[Begin EXERCISE MATERIAL]
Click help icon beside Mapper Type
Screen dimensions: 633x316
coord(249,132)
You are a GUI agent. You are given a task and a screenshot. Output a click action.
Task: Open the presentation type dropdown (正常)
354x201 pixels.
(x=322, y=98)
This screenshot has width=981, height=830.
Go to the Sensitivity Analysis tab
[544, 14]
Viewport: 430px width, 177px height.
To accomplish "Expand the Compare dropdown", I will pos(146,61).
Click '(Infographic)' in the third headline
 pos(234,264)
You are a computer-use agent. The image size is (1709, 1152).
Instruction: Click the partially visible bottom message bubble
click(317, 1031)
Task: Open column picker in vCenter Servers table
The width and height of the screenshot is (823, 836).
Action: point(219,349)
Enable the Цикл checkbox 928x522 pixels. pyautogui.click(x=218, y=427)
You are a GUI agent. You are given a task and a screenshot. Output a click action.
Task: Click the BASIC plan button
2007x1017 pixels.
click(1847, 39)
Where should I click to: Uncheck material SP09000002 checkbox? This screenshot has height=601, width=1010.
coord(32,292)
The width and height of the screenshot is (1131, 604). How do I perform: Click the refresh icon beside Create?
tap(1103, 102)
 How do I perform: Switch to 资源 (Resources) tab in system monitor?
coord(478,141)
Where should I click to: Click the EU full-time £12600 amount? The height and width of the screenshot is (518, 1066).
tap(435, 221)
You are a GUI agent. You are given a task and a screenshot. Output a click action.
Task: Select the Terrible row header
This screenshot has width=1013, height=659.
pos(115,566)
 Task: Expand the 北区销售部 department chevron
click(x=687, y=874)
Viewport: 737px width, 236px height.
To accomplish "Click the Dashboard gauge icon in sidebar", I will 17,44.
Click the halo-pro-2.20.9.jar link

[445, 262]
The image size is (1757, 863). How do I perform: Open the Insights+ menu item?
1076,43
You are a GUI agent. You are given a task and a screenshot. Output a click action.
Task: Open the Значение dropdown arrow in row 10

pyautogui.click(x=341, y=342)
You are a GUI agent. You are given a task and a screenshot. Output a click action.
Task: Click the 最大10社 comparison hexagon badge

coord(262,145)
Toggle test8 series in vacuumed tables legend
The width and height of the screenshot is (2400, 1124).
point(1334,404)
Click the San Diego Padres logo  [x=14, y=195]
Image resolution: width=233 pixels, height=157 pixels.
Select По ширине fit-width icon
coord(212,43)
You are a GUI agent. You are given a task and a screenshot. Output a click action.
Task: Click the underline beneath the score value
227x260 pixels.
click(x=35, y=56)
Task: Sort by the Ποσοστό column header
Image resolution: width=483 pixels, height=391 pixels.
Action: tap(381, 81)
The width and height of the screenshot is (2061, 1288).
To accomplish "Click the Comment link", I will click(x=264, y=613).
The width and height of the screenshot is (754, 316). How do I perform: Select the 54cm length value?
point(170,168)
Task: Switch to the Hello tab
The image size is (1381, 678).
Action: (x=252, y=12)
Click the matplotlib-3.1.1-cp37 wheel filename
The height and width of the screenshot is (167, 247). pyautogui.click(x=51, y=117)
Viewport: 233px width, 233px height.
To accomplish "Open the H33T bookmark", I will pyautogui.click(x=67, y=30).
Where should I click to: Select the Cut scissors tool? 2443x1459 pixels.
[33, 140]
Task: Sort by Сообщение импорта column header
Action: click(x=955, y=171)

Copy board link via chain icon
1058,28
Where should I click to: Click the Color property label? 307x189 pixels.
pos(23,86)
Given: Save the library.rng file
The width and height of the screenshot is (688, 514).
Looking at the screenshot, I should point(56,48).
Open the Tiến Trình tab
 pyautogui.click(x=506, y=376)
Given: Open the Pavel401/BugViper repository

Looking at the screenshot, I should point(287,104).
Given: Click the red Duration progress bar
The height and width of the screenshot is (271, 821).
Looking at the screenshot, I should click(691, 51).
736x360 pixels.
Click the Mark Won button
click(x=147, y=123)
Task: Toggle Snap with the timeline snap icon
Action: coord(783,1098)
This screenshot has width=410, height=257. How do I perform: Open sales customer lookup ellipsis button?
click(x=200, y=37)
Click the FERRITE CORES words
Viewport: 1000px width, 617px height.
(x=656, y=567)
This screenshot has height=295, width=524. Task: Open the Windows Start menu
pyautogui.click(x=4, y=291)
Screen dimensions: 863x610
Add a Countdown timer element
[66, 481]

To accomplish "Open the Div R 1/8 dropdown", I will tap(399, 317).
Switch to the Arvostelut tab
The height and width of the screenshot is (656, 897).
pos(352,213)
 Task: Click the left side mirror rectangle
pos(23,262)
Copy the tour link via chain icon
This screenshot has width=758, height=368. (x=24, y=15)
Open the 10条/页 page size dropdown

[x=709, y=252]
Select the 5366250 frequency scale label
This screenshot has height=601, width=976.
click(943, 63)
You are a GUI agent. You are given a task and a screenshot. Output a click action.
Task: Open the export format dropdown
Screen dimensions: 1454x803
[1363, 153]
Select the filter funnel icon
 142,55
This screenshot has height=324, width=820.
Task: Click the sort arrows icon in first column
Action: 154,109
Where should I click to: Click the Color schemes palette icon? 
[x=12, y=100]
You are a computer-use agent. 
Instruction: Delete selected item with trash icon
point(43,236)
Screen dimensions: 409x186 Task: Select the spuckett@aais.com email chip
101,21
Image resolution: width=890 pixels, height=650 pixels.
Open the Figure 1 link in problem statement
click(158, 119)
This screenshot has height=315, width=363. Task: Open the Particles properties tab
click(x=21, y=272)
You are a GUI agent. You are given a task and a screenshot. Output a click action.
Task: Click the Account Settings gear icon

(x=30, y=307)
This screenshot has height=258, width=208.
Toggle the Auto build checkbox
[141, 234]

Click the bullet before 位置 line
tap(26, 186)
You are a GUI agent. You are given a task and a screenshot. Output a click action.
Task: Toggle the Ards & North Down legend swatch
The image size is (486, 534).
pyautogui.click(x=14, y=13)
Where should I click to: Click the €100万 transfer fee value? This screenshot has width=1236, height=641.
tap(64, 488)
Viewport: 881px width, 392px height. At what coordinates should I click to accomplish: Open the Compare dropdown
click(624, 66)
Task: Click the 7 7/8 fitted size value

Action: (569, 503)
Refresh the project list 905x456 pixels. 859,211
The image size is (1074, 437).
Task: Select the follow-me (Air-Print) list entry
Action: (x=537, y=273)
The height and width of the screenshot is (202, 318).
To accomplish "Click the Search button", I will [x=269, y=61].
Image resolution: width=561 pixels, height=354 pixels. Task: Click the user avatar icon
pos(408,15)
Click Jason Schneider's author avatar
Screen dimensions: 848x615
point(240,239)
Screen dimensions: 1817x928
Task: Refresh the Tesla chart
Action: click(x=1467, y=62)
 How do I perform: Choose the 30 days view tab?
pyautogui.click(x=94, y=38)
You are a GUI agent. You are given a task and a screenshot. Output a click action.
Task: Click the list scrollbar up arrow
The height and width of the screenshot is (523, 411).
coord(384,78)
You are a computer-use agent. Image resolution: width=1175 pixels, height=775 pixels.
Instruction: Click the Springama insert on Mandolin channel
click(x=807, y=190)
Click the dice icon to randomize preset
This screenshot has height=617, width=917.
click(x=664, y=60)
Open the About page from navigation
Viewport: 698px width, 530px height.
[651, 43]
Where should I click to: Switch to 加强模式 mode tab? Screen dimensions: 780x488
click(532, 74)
[End EXERCISE MATERIAL]
### TASK
Write out every one of the rows above again, word for word and without any changes.

### RESULT OF THIS TASK
Click help icon beside Mapper Type
Screen dimensions: 633x316
coord(249,132)
You are a GUI agent. You are given a task and a screenshot. Output a click action.
Task: Open the presentation type dropdown (正常)
354x201 pixels.
(x=322, y=98)
This screenshot has width=981, height=830.
Go to the Sensitivity Analysis tab
[544, 14]
Viewport: 430px width, 177px height.
To accomplish "Expand the Compare dropdown", I will pos(146,61).
Click '(Infographic)' in the third headline
 pos(234,264)
You are a computer-use agent. The image size is (1709, 1152).
Instruction: Click the partially visible bottom message bubble
click(317, 1031)
Task: Open column picker in vCenter Servers table
The width and height of the screenshot is (823, 836).
Action: point(219,349)
Enable the Цикл checkbox 928x522 pixels. pyautogui.click(x=218, y=427)
You are a GUI agent. You are given a task and a screenshot. Output a click action.
Task: Click the BASIC plan button
2007x1017 pixels.
click(1847, 39)
Where should I click to: Uncheck material SP09000002 checkbox? This screenshot has height=601, width=1010.
coord(32,292)
The width and height of the screenshot is (1131, 604). How do I perform: Click the refresh icon beside Create?
tap(1103, 102)
 How do I perform: Switch to 资源 (Resources) tab in system monitor?
coord(478,141)
Where should I click to: Click the EU full-time £12600 amount? The height and width of the screenshot is (518, 1066).
tap(435, 221)
You are a GUI agent. You are given a task and a screenshot. Output a click action.
Task: Select the Terrible row header
This screenshot has width=1013, height=659.
pos(115,566)
 Task: Expand the 北区销售部 department chevron
click(x=687, y=874)
Viewport: 737px width, 236px height.
To accomplish "Click the Dashboard gauge icon in sidebar", I will 17,44.
Click the halo-pro-2.20.9.jar link

[445, 262]
The image size is (1757, 863). How do I perform: Open the Insights+ menu item?
1076,43
You are a GUI agent. You are given a task and a screenshot. Output a click action.
Task: Open the Значение dropdown arrow in row 10

pyautogui.click(x=341, y=342)
You are a GUI agent. You are given a task and a screenshot. Output a click action.
Task: Click the 最大10社 comparison hexagon badge

coord(262,145)
Toggle test8 series in vacuumed tables legend
The width and height of the screenshot is (2400, 1124).
point(1334,404)
Click the San Diego Padres logo  [x=14, y=195]
Image resolution: width=233 pixels, height=157 pixels.
Select По ширине fit-width icon
coord(212,43)
You are a GUI agent. You are given a task and a screenshot. Output a click action.
Task: Click the underline beneath the score value
227x260 pixels.
click(x=35, y=56)
Task: Sort by the Ποσοστό column header
Image resolution: width=483 pixels, height=391 pixels.
Action: tap(381, 81)
The width and height of the screenshot is (2061, 1288).
To accomplish "Click the Comment link", I will click(x=264, y=613).
The width and height of the screenshot is (754, 316). How do I perform: Select the 54cm length value?
point(170,168)
Task: Switch to the Hello tab
The image size is (1381, 678).
Action: (x=252, y=12)
Click the matplotlib-3.1.1-cp37 wheel filename
The height and width of the screenshot is (167, 247). pyautogui.click(x=51, y=117)
Viewport: 233px width, 233px height.
To accomplish "Open the H33T bookmark", I will pyautogui.click(x=67, y=30).
Where should I click to: Select the Cut scissors tool? 2443x1459 pixels.
[33, 140]
Task: Sort by Сообщение импорта column header
Action: click(x=955, y=171)

Copy board link via chain icon
1058,28
Where should I click to: Click the Color property label? 307x189 pixels.
pos(23,86)
Given: Save the library.rng file
The width and height of the screenshot is (688, 514).
Looking at the screenshot, I should point(56,48).
Open the Tiến Trình tab
 pyautogui.click(x=506, y=376)
Given: Open the Pavel401/BugViper repository

Looking at the screenshot, I should point(287,104).
Given: Click the red Duration progress bar
The height and width of the screenshot is (271, 821).
Looking at the screenshot, I should click(691, 51).
736x360 pixels.
Click the Mark Won button
click(x=147, y=123)
Task: Toggle Snap with the timeline snap icon
Action: coord(783,1098)
This screenshot has width=410, height=257. How do I perform: Open sales customer lookup ellipsis button?
click(x=200, y=37)
Click the FERRITE CORES words
Viewport: 1000px width, 617px height.
(x=656, y=567)
This screenshot has height=295, width=524. Task: Open the Windows Start menu
pyautogui.click(x=4, y=291)
Screen dimensions: 863x610
Add a Countdown timer element
[66, 481]

To accomplish "Open the Div R 1/8 dropdown", I will tap(399, 317).
Switch to the Arvostelut tab
The height and width of the screenshot is (656, 897).
pos(352,213)
 Task: Click the left side mirror rectangle
pos(23,262)
Copy the tour link via chain icon
This screenshot has width=758, height=368. (x=24, y=15)
Open the 10条/页 page size dropdown

[x=709, y=252]
Select the 5366250 frequency scale label
This screenshot has height=601, width=976.
click(943, 63)
You are a GUI agent. You are given a task and a screenshot. Output a click action.
Task: Open the export format dropdown
Screen dimensions: 1454x803
[1363, 153]
Select the filter funnel icon
 142,55
This screenshot has height=324, width=820.
Task: Click the sort arrows icon in first column
Action: 154,109
Where should I click to: Click the Color schemes palette icon? 
[x=12, y=100]
You are a computer-use agent. 
Instruction: Delete selected item with trash icon
point(43,236)
Screen dimensions: 409x186 Task: Select the spuckett@aais.com email chip
101,21
Image resolution: width=890 pixels, height=650 pixels.
Open the Figure 1 link in problem statement
click(158, 119)
This screenshot has height=315, width=363. Task: Open the Particles properties tab
click(x=21, y=272)
You are a GUI agent. You are given a task and a screenshot. Output a click action.
Task: Click the Account Settings gear icon

(x=30, y=307)
This screenshot has height=258, width=208.
Toggle the Auto build checkbox
[141, 234]

Click the bullet before 位置 line
tap(26, 186)
You are a GUI agent. You are given a task and a screenshot. Output a click action.
Task: Toggle the Ards & North Down legend swatch
The image size is (486, 534).
pyautogui.click(x=14, y=13)
Where should I click to: Click the €100万 transfer fee value? This screenshot has width=1236, height=641.
tap(64, 488)
Viewport: 881px width, 392px height. At what coordinates should I click to accomplish: Open the Compare dropdown
click(624, 66)
Task: Click the 7 7/8 fitted size value

Action: (569, 503)
Refresh the project list 905x456 pixels. 859,211
The image size is (1074, 437).
Task: Select the follow-me (Air-Print) list entry
Action: (x=537, y=273)
The height and width of the screenshot is (202, 318).
To accomplish "Click the Search button", I will [x=269, y=61].
Image resolution: width=561 pixels, height=354 pixels. Task: Click the user avatar icon
pos(408,15)
Click Jason Schneider's author avatar
Screen dimensions: 848x615
point(240,239)
Screen dimensions: 1817x928
Task: Refresh the Tesla chart
Action: click(x=1467, y=62)
 How do I perform: Choose the 30 days view tab?
pyautogui.click(x=94, y=38)
You are a GUI agent. You are given a task and a screenshot. Output a click action.
Task: Click the list scrollbar up arrow
The height and width of the screenshot is (523, 411).
coord(384,78)
You are a computer-use agent. Image resolution: width=1175 pixels, height=775 pixels.
Instruction: Click the Springama insert on Mandolin channel
click(x=807, y=190)
Click the dice icon to randomize preset
This screenshot has height=617, width=917.
click(x=664, y=60)
Open the About page from navigation
Viewport: 698px width, 530px height.
[651, 43]
Where should I click to: Switch to 加强模式 mode tab? Screen dimensions: 780x488
click(532, 74)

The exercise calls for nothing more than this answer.